The response must be made up of the lines in the entries below that contain "screenshot".

### Available data
====

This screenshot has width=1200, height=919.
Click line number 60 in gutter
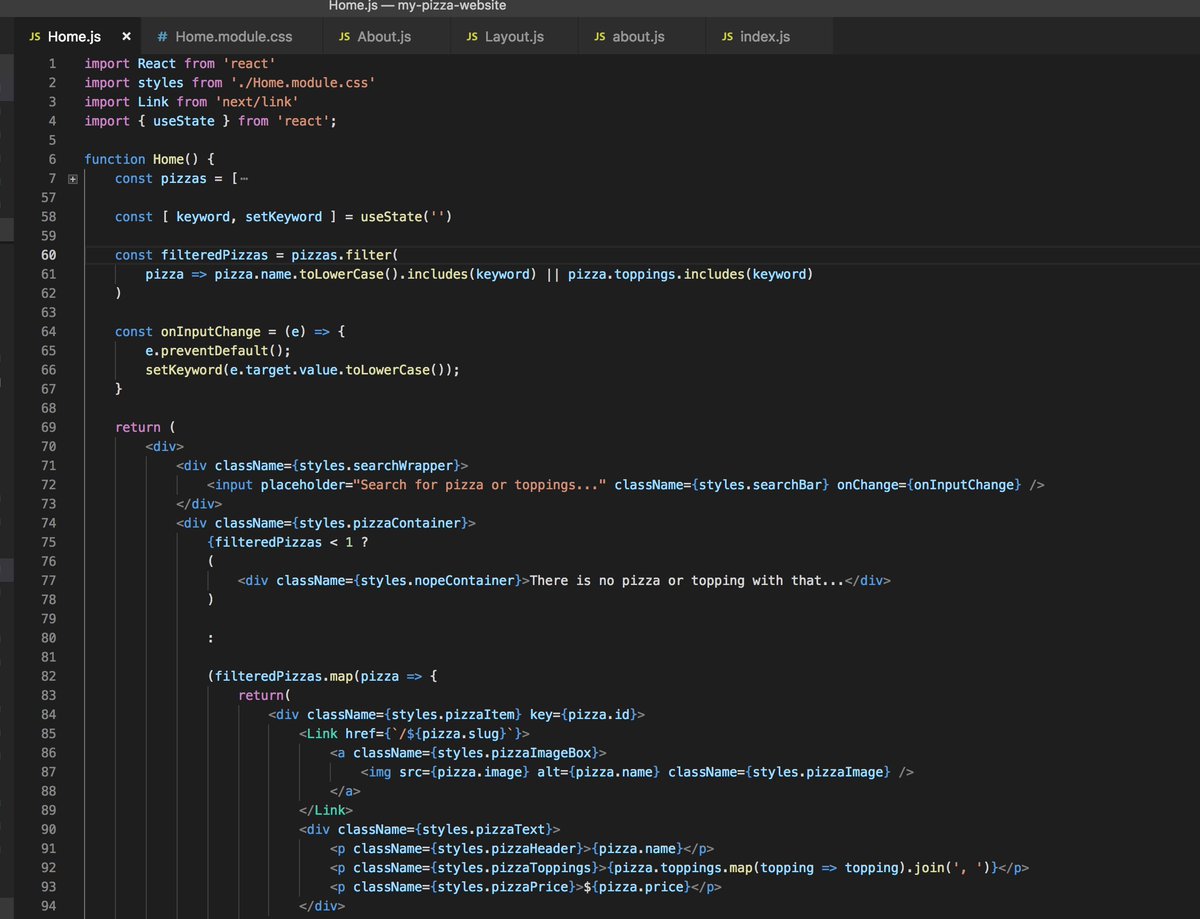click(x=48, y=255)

====

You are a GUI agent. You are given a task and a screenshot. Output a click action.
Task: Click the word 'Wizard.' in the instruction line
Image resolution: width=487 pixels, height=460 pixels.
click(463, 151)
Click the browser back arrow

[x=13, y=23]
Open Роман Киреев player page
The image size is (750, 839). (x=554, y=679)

====

### Exercise solution
This screenshot has width=1200, height=919.
You are a GUI agent. You are given a task and a screenshot. Output a click action.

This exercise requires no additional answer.